Mais tout s’estompe et s’éteint en un murmure crépusculaire :

Puis le son devient sombre ainsi que la lumière,
Il vibre plus léger dans la nuit moins amère
Et l’oublieux sommeil, aux Pays Irréels
Nous berce en un repos qu’on voudrait éternel.

Ce même instant de la lumière déclinante, un autre de nos amis — André Demelle — l’a vu moins strident : non plus de cuivre, mais d’airain :

… La mer — fondant ce vert qu’on dirait vénitien,
Et, le soleil couché, s’assombrissant — devient
Une cloche de bronze infinie — et qui tonne.

(Symphonie Glauque.)

Les sensations auditives ne sont pas seulement évocatrices de visions colorées, mais aussi de Formes, Figures, Schèmes géométriques dont la couleur peut être totalement absente[1]. De tels Photismes[2] sont aujourd’hui parfaitement démontrés, et dans leur étude on voudrait faire intervenir la notion quelque peu nébuleuse de « volume » du son[3] : Bleuhler et Lehman ont reconnu que les sons élevés évoquaient souvent chez leurs sujets une suite d’angles aigus.
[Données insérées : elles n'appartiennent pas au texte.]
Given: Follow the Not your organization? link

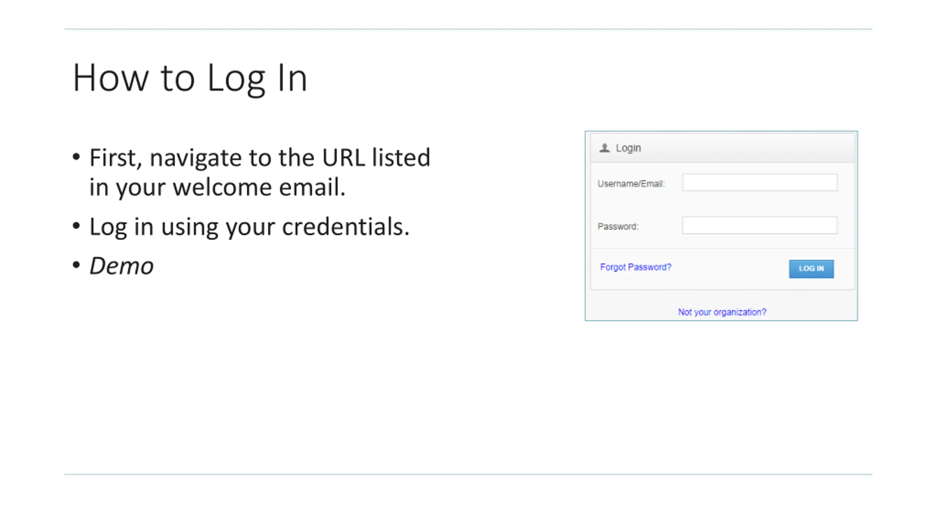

Les sons graves se voyaient plus obtus, émoussés, devenus arcs de cercle et courbes géométriques. Tout cela ne pourrait sembler que matériaux d’ingénieurs, non de poètes,

  1. « J’étais alors dans ma seizième année, dit Wagner… Pendant le jour, en un demi-sommeil, j’avais des visions, dans lesquelles la Fondamentale, la Tierce, la Quinte m’apparaissaient en personnes, et me dévoilaient leur importante signification. » Souvenirs, traduction C. Benoit p. 10.
  2. Destouches, op. cit. p. 4.
  3. Engel : Stumpf, cité par Destouches, ibid.